I just can’t see how the evidence for the anthropic principle exists anywhere except for pure conjecture. If Krauss can’t get his view of string theory to work, maybe it’s because it doesn’t. I don’t see how it follows that if a theory doesn’t work then the alternative must be the anthropic principle-—now that’s a leap of faith. It could also be that string theory and other, related theories are not my bailiwick. But, as a life scientist of 47 years’ practice, I see strong (a gross understatement) evidence that life forms adapt to the universe, or die, and that the universe did not or does not adapt to us.

But anthropic principle researchers are generally not examining the adaptation of life forms to the universe, or the universe to life forms, but rather asking what kind of universe would have been necessary for there to be life at all-— the same sort of question Stephen Wolfram and Stuart Kauffman have asked. And the design inference is not, "these theories don't work, therefore, magic explanation x must be true" but rather an inference to the best explantion based upon markers of design., connecting the dots much as a data mining program searching for terrorist activity does.
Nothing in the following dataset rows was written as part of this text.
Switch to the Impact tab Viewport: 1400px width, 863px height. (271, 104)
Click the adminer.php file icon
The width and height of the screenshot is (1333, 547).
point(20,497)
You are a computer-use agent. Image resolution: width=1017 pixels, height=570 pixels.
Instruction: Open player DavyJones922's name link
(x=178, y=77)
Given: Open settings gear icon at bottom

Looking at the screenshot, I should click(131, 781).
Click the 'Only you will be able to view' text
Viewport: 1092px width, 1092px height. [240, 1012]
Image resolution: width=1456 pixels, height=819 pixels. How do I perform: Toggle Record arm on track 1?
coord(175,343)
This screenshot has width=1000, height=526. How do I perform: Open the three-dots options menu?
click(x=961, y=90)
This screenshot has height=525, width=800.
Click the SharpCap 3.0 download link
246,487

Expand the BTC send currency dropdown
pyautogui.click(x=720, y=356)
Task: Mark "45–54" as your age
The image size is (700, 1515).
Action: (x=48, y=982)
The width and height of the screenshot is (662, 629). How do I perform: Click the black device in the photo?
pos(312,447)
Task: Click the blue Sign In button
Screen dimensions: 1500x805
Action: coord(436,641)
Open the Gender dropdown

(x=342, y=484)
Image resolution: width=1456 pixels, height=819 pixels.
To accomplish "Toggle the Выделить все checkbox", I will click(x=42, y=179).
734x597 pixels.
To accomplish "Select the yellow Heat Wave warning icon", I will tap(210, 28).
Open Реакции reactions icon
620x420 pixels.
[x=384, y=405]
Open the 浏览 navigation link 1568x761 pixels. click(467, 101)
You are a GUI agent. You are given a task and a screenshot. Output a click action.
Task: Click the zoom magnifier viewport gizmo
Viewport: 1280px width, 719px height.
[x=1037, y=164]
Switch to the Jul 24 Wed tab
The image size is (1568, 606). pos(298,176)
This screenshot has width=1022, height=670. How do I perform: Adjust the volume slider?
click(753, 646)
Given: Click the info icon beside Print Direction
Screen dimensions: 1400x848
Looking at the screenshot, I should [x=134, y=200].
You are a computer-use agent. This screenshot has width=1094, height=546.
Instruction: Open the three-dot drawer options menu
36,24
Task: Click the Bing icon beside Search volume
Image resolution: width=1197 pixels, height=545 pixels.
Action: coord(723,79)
What Gonzalez does on his own (not the university’s) time is a subset of that work that provides empirical evidence from astronomy, chemistry and biology that the principle of mediocrity that Carl Sagan popularized was false.

Your comments about purpose making man superior to an indifferent universe are interesting. While you find purpose as something that exists in the mind of man, according to Daniel Dennett, this means you are shirking from the logic of “Darwin’s Dangerous Idea” which, according to him, is like a universal acid, eating away at our notions of purpose all the way up in regards to the universe and all the way down in regards to notions of personal identity, consciousness and intentionality. In other words, wherever there appears to be “purpose”, Darwin’s dangerous idea gives us every reason to think that science, perhaps on the part of you or one of your fellow neuroscientists, will show that purpose to have been merely epiphenomenal i.e. an illusion. Now, some would say Dennett and those like Dawkins who follow him are extremists, but he would say that people who say that, whether Stephen Jay Gould or Noam Chomsky, or perhaps you, are simply refusing to accept the full force of Darwin’s discovery.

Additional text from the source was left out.